In occasione della Domenica delle Palme, che apre la Settimana Santa, don Leandro Gurzoni ha voluto coinvolgere l’intera comunità della parrocchia di San Pietro e dell’Oratorio San Giovanni Bosco in Passio 2019: rappresentazione della Passione di Gesù Cristo, secondo il Vangelo di Matteo.

Grande partecipazione a Passio 2019

Il progetto ha interessato primariamente tutte le figure che pullulano la realtà dell’oratorio San Giovanni Bosco, dalle catechiste agli animatori, dai bambini ai loro stessi genitori e, per la prima volta, al grande evento ha partecipato anche il complesso bandistico La Filarmonica di Abbiategrasso.

La Passio ha avuto inizio nel tardo pomeriggio di domenica 14 aprile sotto l’ampio porticato dell’Oratorio San Giovanni Bosco presso il quale si sono raccolti tutti i partecipanti che hanno assistito assorti in silenzio alla lettura del brano introduttivo, tratto dal Vangelo di Matteo 25,31-46, a cui si è poi accompagnata l’esecuzione da parte della banda di “Le cantique di Saint Racine” di Fauré e del delicato “Arioso” di Bach che hanno contribuito a creare la giusta atmosfera di raccoglimento. La prima scena si è aperta con la rappresentazione della festa nella casa di Betania, occasione nella quale Gesù viene tradito dal suo discepolo Giuda che si accorda con i sommi sacerdoti per consegnargli il Cristo. Sotto le note commoventi di “Processione di Elsa alla cattedrale” tratta dal Lohengrin Wagner, magistralmente eseguita dalla Filarmonica, i figurati e tutti i partecipanti si sono poi spostati verso l’Annunciata dove i figurati hanno messo in atto l’ultima cena.

Nell’orto degli Ulivi

La manifestazione è proseguita per le vie del centro fin dentro la Fossa Viscontea, diventata per l’occasione l’orto degli Ulivi, ed è proseguita verso il Castello fino in Piazza Marconi, dove La Filarmonica ha accolto i presenti eseguendo “Queen’s Mary funeral music” di Parcell e dove si è svolta la scena del Sinedrio che decreta la condanna a morte di Gesù, considerato colpevole per aver bestemmiato svelando di essere il Cristo. Al termine, la banda ha eseguito il primo corale di Bach e si è poi spostata prontamente in direzione del ponte di San Pietro per suonare il secondo sentitissimo corale di Bach. Infine, i bandisti si sono collocati dentro la chiesa di San Pietro (a porte spalancate in modo che la musica potesse sentirsi anche da fuori) così che sulle note del terzo corale di Bach la folla e i bambini hanno raggiunto la piazza della chiesa per assistere agli atti finali della manifestazione. La rappresentazione della Crocifissione è stata particolarmente coinvolgente ed emotivamente intensa, tanto che è stata accompagnata da profondissimo silenzio, sia grazie alla bravura del giovane che ha impersonato Gesù sia grazie al clima di commozione generale che la “Lacrimosa” di Mozart, magnificamente eseguita dalla Filarmonica sotto l’abile gesto del direttore Dario Garegnani, ha saputo suscitare.

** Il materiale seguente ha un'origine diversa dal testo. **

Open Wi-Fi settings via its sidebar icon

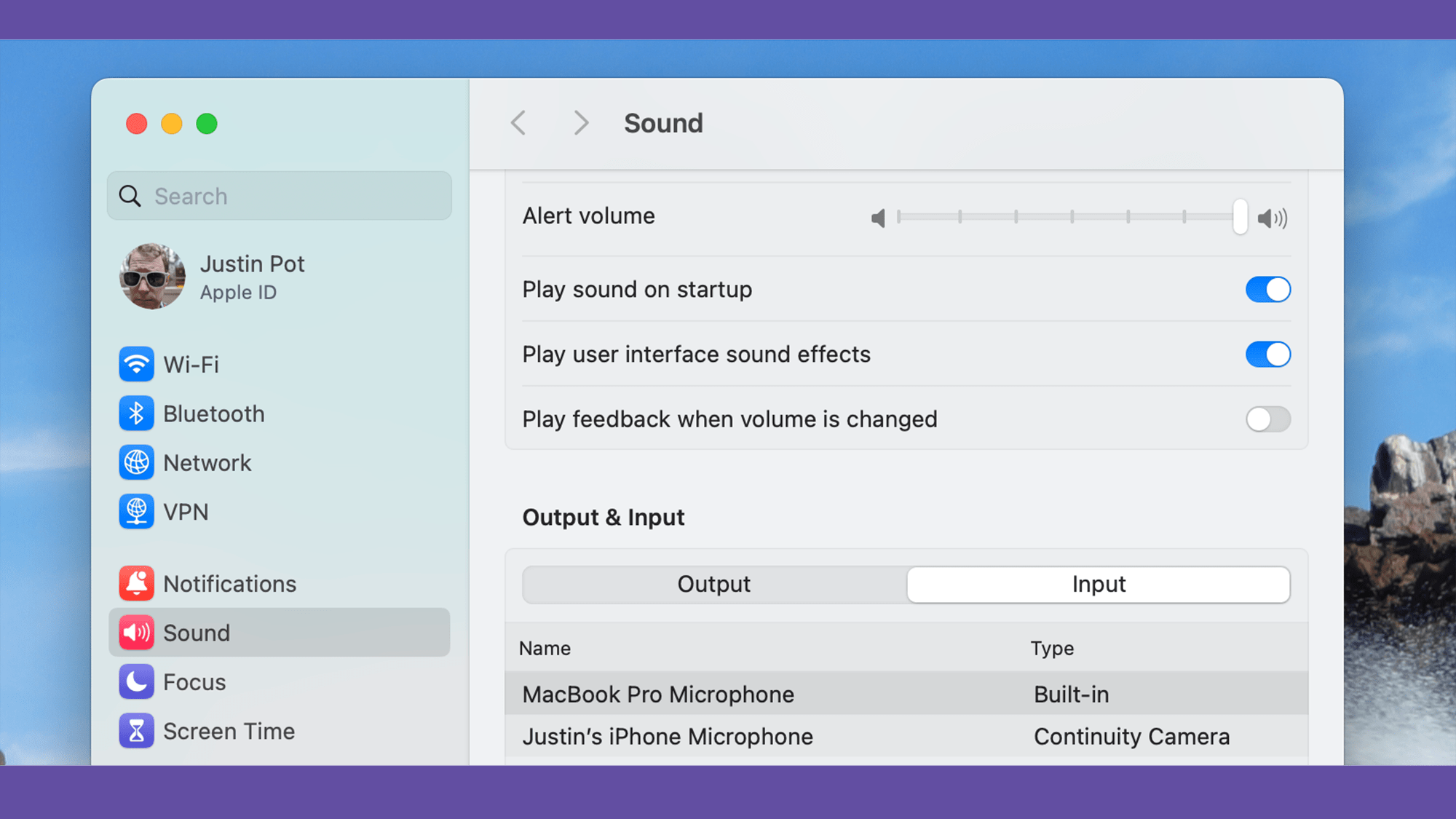(x=136, y=364)
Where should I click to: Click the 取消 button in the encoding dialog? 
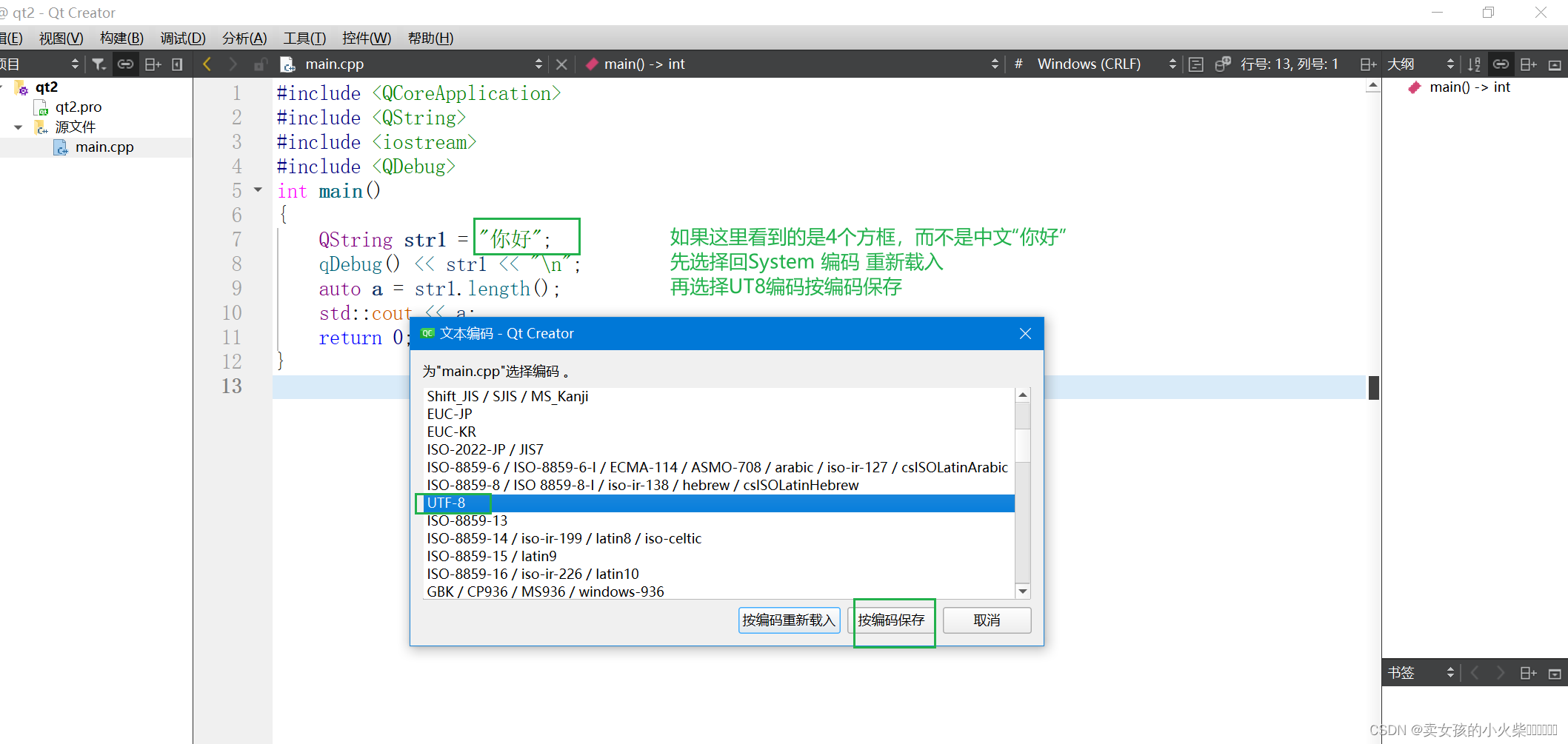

I presenti hanno poi potuto ascoltare l’emozionante “Passion second Saint Jean” di J. S. Bach, e, infine, la celeberrima e toccante “Terza Sinfonia” di Mahler che, perfettamente adatta alla situazione, ha accompagnato la deposizione del corpo di Cristo dentro la Chiesa.

 La splendida riuscita della manifestazione si deve alla sinergia di più individualità, appartenenti all’ambiente dell’oratorio San Giovanni Bosco ma non solo, che hanno saputo collaborare per dare vita alla rappresentazione della Passione di Cristo, che da alcuni anni è ormai diventata un tradizionale appuntamento nella Domenica delle Palme. Nulla sarebbe stato possibile senza il lungo e ammirevole lavoro della regista dell’evento, Francesca Civardi, di tutti i figurati e delle comparse, che hanno permesso di rivivere gli attimi più salienti degli ultimi momenti della vita di Cristo, nonché della Filarmonica di Abbiategrasso e del maestro Dario Garegnani, che anche in questa occasione si sono distinti per la professionalità e la capacità di adattamento mostrata nelle diverse situazioni. Il concorso e l’armonizzazione delle varie componenti che hanno preso parte alla rappresentazione della Passione di Cristo per le strade di Abbiategrasso, ha permesso a tutti i presenti di entrare intimamente a contatto con il mistero pasquale così da prepararsi al meglio a vivere con fede sincera e convinzione profonda i giorni della Settimana Santa.